3) Electrolytes: Due to the ability of digoxin to inhibit Na-K-ATPase in the skeletal muscle and myocardium, an increase in extracellular potassium occurs. Acute digoxin toxicity is often associated with hyperkalemia and the degree correlates with mortality. However, hypokalemia is of greater concern in chronic toxicity. Measuring levels of serum electrolytes (potassium, sodium, chloride) and extended electrolytes (magnesium, calcium, phosphate) along with blood gases (metabolic acidosis may be present), serum creatinine, and urea is important.
1. Discontinue the drug.
2. Decontamination: If ingestion of a toxic dose of digoxin (or oleander leaves, yew needles, or any amount of their infusion) occurred within 1 hour (according to some up 6-8 hours), consider gastric lavage with a suspension of activated charcoal.
3. Antidote: Fab fragments of digoxin-binding antibodies. Indicated in life-threatening arrhythmias (VT, VF, asystole, Mobitz type II or complete heart block, symptomatic bradycardia), hyperkalemia (serum potassium >5.5 mmol/L), evidence of end-organ dysfunction (otherwise unexplained reduced renal function or altered level of consciousness). Fab use is also recommended for absolute digoxin levels: >5.1 nmol/L in chronic toxicity and >10 nmol/L in acute ingestion/toxicity. When administering the antidote, closely monitor serum potassium levels, as there is a risk of serum potassium decreasing within 4 hours of administration. Patients with cardiac pacemakers may not have the findings mentioned above and in such cases serum potassium levels and end-organ damage may be the only criteria on the basis of which decision regarding Fab administration should be made.
Patients with renal failure need prolonged monitoring due to delayed/poor excretion of digoxin and antidote. Recurrent toxicity has rarely been described.
4. Methods of enhanced elimination: Dialysis and hemoperfusion are ineffective due to the large size and volume of distribution of digoxin. Repeat-dose activated charcoal or cholestyramine can be considered in cases of digitoxin toxicity (extensive enterohepatic recirculation) or in patients with impaired renal function and digoxin toxicity.

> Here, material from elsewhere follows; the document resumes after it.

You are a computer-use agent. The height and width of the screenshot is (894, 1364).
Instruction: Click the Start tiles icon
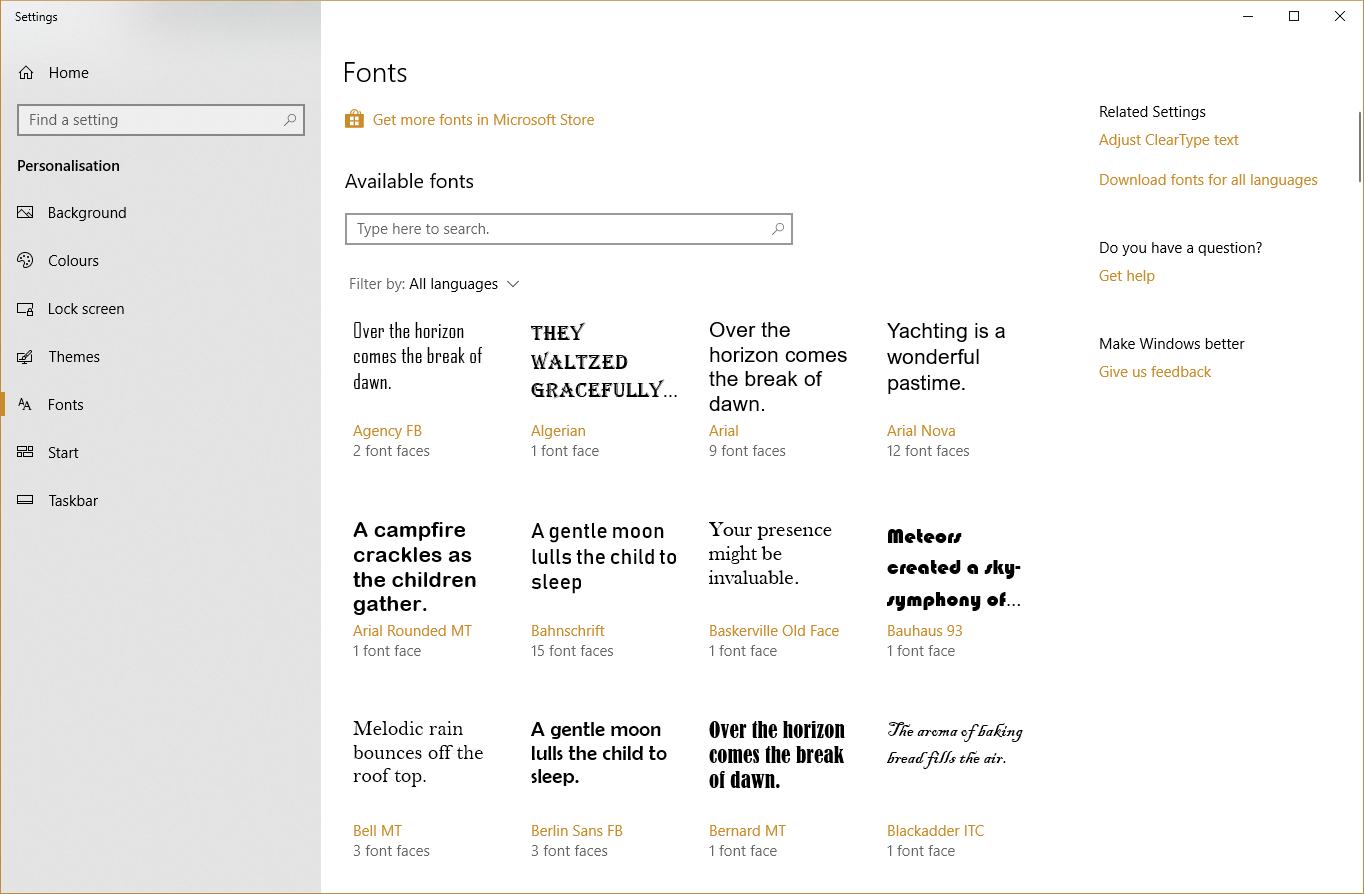pos(26,453)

1. Hypokalemia and hypomagnesemia: In patients with ventricular or supraventricular tachyarrhythmia without AV block, administer IV potassium to maintain potassium levels at the upper limits of normal (up to 0.5 mmol/min).

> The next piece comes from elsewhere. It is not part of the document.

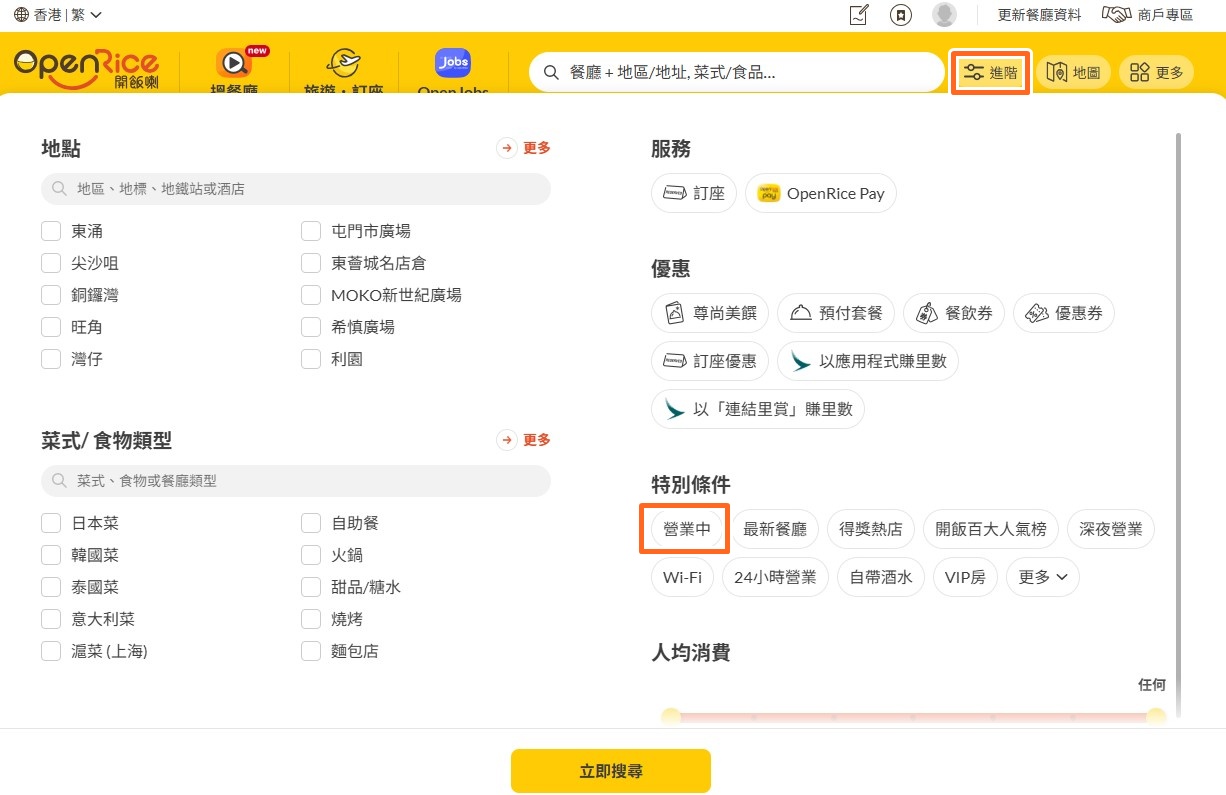Open the 地圖 map view

(1072, 72)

2. Treat hyperkalemia (>5.5 mmol/L).
3. In patients with predominant bradyarrhythmia and conduction abnormalities, consider atropine (0.5-2 mg IV). A temporary pacemaker may be required but should only be considered after failure of digoxin-specific antibodies, as pacing in the context of cardiac glycoside toxicity carries a high risk of triggering life-threatening arrhythmias.

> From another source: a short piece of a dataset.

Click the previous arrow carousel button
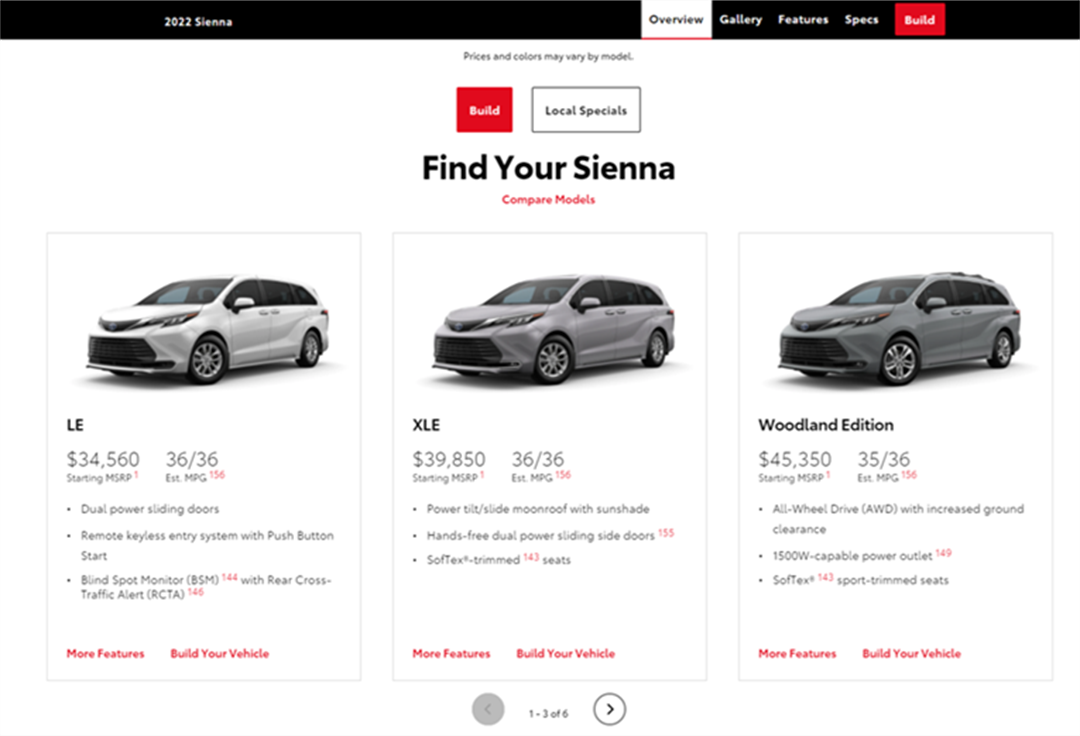 point(488,710)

4. Supraventricular tachycardia: Phenytoin. Cardioversion should be attempted only as a last resort and with low voltage (risk of treatment-resistant VT).
5. Ventricular tachyarrhythmia typically improves with administration of digoxin-specific antibodies but its resolution may be hastened by normalizing potassium and magnesium levels. If this does not lead to improvement, lidocaine, beta-blockers, and further magnesium sulfate can be administered.